== PROVIDED DATA
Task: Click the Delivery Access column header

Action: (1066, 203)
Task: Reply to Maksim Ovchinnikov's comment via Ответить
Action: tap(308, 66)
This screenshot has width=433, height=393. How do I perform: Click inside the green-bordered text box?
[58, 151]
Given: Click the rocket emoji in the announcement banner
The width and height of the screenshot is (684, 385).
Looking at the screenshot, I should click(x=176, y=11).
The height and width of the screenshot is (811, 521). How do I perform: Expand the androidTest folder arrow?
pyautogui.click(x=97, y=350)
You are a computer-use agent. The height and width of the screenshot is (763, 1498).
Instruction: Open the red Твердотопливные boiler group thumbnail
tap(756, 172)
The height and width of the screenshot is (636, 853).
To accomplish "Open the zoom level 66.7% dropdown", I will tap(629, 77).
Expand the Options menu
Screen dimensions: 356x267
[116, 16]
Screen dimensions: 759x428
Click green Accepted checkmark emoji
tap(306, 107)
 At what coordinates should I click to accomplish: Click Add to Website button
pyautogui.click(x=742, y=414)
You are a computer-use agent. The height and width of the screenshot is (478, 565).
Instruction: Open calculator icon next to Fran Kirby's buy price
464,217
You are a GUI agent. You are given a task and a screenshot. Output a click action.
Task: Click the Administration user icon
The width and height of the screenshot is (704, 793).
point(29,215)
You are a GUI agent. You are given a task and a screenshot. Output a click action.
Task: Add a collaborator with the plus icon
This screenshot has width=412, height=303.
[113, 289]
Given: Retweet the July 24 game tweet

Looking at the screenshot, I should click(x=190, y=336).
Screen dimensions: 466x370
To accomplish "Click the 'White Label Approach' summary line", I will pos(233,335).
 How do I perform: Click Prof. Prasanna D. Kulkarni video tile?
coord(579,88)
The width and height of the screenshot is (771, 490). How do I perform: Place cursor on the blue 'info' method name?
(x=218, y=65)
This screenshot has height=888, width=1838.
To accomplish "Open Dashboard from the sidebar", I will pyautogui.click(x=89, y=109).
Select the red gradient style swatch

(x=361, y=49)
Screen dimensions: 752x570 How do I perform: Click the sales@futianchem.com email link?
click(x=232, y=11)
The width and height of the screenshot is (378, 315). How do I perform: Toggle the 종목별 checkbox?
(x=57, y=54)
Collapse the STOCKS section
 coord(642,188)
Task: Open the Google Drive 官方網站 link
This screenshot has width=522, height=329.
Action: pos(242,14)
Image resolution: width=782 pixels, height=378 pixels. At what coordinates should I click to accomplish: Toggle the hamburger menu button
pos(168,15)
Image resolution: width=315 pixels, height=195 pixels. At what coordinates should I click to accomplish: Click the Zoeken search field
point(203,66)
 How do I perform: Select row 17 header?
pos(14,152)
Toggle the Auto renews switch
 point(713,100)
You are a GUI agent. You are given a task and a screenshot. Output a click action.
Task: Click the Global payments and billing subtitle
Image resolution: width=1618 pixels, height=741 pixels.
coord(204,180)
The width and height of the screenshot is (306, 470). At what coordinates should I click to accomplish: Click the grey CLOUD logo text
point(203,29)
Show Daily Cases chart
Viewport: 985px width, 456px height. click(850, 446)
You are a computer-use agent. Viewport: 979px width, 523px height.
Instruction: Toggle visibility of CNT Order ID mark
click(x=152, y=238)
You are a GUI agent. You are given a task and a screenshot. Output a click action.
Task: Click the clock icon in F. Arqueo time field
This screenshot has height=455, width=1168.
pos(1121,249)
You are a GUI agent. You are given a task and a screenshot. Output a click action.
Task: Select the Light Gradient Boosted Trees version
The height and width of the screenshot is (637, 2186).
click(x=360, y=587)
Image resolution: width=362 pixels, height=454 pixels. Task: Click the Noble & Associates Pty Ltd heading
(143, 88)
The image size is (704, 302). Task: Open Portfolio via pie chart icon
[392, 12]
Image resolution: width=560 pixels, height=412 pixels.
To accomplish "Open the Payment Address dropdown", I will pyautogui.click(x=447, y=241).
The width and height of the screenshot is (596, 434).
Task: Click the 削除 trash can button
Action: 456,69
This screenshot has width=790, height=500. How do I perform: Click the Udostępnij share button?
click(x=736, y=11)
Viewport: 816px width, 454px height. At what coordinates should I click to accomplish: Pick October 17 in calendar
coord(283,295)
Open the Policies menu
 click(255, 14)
====
Exactly reproduce the line containing "Viewport: 816px width, 454px" and all lines after it in the material, stopping only at the end.

Viewport: 816px width, 454px height. At what coordinates should I click to accomplish: Pick October 17 in calendar
coord(283,295)
Open the Policies menu
 click(255, 14)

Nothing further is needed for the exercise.